If that were not the case, then the maximising agent would transform itself into a satisficing agent, but, (unless there are other agents out there penalising you for your internal processes), there is no better way of maximising the expected U than by attempting to maximise the expected U.
Is that really true? This seems to be the main and non-trivial question here, presented without proof. It seems to me that there ought to be plenty of strategies that a satisficer would prefer over a maximizer, just like risk-averse strategies differ from optimal risk-neutral strategies. eg. buying +EV lottery tickets might be a maximizer's strategy but not a satisficer.
I don't think this follows. Consider the case where there's two choices:
1) 10% chance of no paperclips, 90% chance of 3^^^3 paperclips 2) 100% chance of 20 paperclips
The maximizer will likely pick 1, while the satisficer will definitely prefer 2.
As I understand it, your satisficing agent has essentially the utility function min(E[paperclips], 9). This means it would be fine with a 10^-100 chance of producing 10^101 paperclips. But isn't it more intuitive to think of a satisficer as optimizing the utility function E[min(paperclips, 9)]? In this case, the satisficer would reject the 10^-100 gamble described above, in favor of just producing 9 paperclips (whereas a maximizer would still take the gamble and hence would be a poor replacement for the satisficer).

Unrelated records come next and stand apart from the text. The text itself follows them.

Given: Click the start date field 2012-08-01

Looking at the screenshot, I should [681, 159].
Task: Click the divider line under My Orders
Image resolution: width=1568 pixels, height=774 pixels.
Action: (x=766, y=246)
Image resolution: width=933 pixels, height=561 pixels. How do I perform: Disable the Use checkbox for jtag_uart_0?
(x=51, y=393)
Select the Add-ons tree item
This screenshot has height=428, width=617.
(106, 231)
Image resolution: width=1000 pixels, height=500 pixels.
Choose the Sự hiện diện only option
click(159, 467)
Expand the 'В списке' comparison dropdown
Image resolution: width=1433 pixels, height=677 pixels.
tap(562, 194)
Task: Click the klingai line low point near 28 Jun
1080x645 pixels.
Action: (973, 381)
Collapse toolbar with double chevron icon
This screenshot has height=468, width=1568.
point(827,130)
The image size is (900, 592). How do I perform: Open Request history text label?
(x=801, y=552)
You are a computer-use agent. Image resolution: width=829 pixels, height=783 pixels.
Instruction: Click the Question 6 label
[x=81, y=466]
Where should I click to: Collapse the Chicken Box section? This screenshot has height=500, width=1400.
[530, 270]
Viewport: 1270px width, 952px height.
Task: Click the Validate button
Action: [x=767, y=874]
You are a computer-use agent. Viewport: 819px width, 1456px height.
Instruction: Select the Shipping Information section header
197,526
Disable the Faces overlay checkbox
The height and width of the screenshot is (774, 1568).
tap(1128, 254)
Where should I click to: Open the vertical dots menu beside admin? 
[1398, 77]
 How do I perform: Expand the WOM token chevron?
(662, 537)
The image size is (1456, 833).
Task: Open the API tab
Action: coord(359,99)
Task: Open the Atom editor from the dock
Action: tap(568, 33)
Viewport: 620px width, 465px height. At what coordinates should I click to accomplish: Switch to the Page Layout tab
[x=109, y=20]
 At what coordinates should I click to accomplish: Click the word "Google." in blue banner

A satisficer might not want to take over ...
Alternately, a satisficer could build a maximiser. For example, if you don't give it the ability to modify its own code. It also might build a paperclip-making Von Neumann machine that isn't anywhere near a maximizer, but is still insanely dangerous.
I notice a satisficing agent isn't well-defined. What happens when it has two ways of satisfying its goals? It may be possible to make a safe one if you come up with a good enough answer to that question.
I see that a satisficer would assign higher expected utility to being a maximizer than to being a satisficer. But if the expected utility of being a satisficer were high enough, wouldn't it be satisfied to remain a satisficer?
If the way to satisfice best is to act like a maximizer, then wouldn't an optimal satisficer simply act like a maximizer, no self-rewriting required?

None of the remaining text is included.